72. Ira!: “Os Meninos Da Rua Paulo”

Na edição 173 da revista Showbizz, publicada em dezembro de 1999, consta uma matéria especial (com nada menos que dez páginas!) dedicada ao Ira!. Assinado pelo jornalista Ricardo Alexandre, o texto aproveitava o lançamento de Isso é amor (que relia o repertório de colegas de geração e de influências) para realizar uma detalhada retrospectiva da carreira de Edgard Scandurra e companhia – das fases mais punks ou pós-punks, passando pela virada mod que levou o conjunto ao estrelato, até as experimentações que culminaram no imbatível Psicoacústica (1988). Mas, no início dos anos 1990, já não havia muito espaço para o BRock, e o Ira! sentiu intensamente o peso dessa época. Eis como a matéria narra a situação da banda quando de seu primeiro disco noventista, Meninos da Rua Paulo (1991):

Meninos da Rua Paulo evocava o velho idealismo, mas encontrou uma banda desestruturada interna e externamente. “Já éramos carta fora do baralho na WEA.” …Rua Paulo trouxe mais uma decepção. “Desse disco eu esperava um grande sucesso”, lembra [o vocalista] Nasi. Para se garantir, a banda resolver sair divulgando uma regravação de “Você Ainda Pode Sonhar”, versão de “Lucy In The Sky With Diamonds”. “Era prato cheio: versão do Raul Seixas para uma música dos Beatles, com sampler de ‘We Will Rock You’, do Queen!”, lembra Edgard. Mas o sucesso não veio. Talvez tenha sido lição do destino: quando o Ira! tentou encarar o pragmatismo da indústria, se deu mal.

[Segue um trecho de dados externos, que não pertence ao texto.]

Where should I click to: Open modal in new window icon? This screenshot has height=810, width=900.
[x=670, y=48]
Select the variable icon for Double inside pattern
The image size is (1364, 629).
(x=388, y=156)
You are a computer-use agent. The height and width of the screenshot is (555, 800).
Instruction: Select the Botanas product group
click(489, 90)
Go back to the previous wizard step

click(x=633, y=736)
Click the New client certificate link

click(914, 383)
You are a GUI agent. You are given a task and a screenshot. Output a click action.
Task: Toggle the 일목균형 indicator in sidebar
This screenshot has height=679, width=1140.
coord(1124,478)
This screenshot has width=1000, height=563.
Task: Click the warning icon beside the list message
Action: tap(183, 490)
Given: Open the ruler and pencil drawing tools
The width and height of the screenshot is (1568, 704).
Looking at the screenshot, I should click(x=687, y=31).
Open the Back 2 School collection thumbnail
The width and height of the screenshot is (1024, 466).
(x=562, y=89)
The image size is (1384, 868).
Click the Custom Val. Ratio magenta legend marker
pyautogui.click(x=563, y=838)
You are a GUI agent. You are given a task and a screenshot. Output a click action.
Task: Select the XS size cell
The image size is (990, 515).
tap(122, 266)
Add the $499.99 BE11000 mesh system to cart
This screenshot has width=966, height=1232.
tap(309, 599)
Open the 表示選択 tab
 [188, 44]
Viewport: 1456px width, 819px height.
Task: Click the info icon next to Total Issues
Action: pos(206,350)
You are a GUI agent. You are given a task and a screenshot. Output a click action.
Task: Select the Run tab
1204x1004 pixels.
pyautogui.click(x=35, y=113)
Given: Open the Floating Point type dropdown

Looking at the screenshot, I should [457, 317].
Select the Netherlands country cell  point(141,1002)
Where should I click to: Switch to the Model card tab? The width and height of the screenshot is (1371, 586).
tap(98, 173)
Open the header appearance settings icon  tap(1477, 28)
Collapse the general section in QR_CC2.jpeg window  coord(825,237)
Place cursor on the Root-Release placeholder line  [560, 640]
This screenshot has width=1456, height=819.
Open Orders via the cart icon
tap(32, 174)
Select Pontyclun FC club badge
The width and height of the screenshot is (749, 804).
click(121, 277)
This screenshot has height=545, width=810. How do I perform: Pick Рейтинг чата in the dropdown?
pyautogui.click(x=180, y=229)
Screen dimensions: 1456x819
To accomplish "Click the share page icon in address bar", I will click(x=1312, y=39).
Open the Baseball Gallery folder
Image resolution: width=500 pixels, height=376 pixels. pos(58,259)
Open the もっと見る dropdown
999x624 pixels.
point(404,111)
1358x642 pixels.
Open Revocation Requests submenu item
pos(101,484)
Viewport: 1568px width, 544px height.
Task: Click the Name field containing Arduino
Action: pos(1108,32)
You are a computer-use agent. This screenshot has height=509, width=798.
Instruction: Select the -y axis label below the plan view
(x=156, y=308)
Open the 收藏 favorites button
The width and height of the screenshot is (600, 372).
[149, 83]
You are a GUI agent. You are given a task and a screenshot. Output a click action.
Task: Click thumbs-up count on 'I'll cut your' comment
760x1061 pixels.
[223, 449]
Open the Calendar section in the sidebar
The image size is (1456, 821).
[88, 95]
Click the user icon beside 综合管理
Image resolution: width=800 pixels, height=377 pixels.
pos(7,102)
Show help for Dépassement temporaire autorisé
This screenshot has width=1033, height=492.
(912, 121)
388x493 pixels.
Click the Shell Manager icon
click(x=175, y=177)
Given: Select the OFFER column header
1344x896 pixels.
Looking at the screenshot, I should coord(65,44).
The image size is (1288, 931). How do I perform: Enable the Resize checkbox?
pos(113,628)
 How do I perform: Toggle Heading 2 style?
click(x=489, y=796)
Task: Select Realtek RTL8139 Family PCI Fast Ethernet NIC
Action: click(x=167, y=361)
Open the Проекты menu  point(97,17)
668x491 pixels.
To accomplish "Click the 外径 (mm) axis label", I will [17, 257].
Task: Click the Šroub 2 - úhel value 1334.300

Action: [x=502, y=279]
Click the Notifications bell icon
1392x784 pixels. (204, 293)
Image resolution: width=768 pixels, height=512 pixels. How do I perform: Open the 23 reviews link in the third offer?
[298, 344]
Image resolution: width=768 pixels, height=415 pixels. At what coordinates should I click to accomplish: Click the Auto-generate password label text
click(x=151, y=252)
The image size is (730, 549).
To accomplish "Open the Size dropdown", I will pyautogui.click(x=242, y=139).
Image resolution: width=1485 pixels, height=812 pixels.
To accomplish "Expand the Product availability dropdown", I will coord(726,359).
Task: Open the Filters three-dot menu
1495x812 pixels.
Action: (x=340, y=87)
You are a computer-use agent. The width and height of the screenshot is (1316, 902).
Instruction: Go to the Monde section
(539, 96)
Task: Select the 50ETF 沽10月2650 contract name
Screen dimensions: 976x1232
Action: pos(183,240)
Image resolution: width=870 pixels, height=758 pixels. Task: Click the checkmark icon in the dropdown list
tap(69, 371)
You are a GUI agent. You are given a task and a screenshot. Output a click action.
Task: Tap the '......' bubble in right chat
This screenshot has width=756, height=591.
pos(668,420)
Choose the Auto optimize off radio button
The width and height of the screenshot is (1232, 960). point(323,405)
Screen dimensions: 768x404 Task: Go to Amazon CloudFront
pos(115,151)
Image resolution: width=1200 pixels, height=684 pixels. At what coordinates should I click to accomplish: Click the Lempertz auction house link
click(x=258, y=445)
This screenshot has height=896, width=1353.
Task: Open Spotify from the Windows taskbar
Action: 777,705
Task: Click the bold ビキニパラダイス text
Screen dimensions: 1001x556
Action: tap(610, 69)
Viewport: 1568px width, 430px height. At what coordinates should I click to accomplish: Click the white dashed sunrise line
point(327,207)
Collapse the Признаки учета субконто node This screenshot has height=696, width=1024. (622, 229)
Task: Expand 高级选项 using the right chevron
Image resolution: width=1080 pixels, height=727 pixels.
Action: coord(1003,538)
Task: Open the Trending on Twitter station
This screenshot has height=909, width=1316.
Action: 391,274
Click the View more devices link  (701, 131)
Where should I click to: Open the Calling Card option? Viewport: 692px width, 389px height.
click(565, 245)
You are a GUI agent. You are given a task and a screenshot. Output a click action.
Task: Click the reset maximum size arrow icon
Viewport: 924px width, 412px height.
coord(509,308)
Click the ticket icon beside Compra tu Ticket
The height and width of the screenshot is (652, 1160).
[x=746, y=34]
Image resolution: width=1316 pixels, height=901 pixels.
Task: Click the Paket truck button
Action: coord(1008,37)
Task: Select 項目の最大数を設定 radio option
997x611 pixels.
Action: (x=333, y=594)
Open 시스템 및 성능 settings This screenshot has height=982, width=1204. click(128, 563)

Na matéria, um box comentava sucintamente a discografia da banda, assim descrevendo Meninos da Rua Paulo:

Lirismo e guitarras pesadas em um disco sem rumo definido, mas com um punhado de grandes canções.

De fato, o álbum passou praticamente batido, embora tenha legado três canções que apareceriam ou em coletâneas vindouras, ou nas apresentações ao vivo: a mencionada versão para o clássico dos Beatles, o slow blues “Prisão Nas Ruas” e o quase-hit “Um Dia Como Hoje” (especialmente saudado pelo público na gravação do MTV ao vivo de 2000). De resto, há ecos de Psicoacústica aqui e ali (“A Etiópia E Os Meus Problemas” e “Não Matarás”), antecipações do futuro eletrônico que seria explorado no álbum Você não sabe quem eu sou (1998) (“Imagens De Você”) e a tentativa de criar uma narrativa conceitual, justamente inspirada no romance Os meninos da Rua Paulo (do escritor húngaro Ferenc Molnár), com as faixas de abertura e de encerramento, respectivamente, “Rua Paulo” e “Os Meninos Da Rua Paulo”.

Esta, nosso tema de hoje, acabaria se tornando a única faixa instrumental da carreira da banda até então, sendo assinada coletivamente (incluindo o baixista Gaspa e o baterista André Jung) e valendo-se de um pulso tribal, sustentando a exploração de um tema a partir das guitarras de Edgard e de assovios.